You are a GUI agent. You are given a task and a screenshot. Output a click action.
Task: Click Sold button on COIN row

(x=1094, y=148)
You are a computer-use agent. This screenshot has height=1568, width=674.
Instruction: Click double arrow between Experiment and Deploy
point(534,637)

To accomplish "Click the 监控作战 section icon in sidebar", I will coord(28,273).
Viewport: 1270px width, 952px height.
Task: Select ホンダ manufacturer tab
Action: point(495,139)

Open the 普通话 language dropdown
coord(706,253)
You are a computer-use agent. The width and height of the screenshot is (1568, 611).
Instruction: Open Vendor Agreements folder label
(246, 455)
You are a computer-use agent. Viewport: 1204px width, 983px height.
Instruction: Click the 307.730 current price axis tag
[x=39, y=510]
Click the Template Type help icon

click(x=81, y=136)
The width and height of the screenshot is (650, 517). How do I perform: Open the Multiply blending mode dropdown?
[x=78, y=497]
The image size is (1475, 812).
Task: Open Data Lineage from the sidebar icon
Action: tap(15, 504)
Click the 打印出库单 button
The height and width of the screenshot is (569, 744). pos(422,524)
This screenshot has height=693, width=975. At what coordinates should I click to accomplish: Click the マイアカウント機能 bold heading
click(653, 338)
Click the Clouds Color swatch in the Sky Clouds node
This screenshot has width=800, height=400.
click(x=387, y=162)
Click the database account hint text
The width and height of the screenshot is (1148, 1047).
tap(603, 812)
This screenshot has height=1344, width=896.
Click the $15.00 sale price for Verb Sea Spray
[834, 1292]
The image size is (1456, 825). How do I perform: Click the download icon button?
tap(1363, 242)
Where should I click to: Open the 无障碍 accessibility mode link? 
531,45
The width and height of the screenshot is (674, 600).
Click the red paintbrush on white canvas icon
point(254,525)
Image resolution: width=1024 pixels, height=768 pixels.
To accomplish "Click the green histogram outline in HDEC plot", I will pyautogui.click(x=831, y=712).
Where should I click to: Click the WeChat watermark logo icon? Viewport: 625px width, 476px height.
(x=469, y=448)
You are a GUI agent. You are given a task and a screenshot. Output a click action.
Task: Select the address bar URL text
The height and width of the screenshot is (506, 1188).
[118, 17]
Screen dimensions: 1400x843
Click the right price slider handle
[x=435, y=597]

* _WRITTEN PROBLEM_:
Rescale the data from its beginning up to and including the line containing "point(534,637)": multiply every coordinate in the answers by 1.35 and round each result to a whole number, with halves rounded up. Reproduce all other text in those lines unchanged.

* _TASK RESPONSE_:
You are a GUI agent. You are given a task and a screenshot. Output a click action.
Task: Click Sold button on COIN row

(x=1477, y=200)
You are a computer-use agent. This screenshot has height=1568, width=674.
Instruction: Click double arrow between Experiment and Deploy
point(721,860)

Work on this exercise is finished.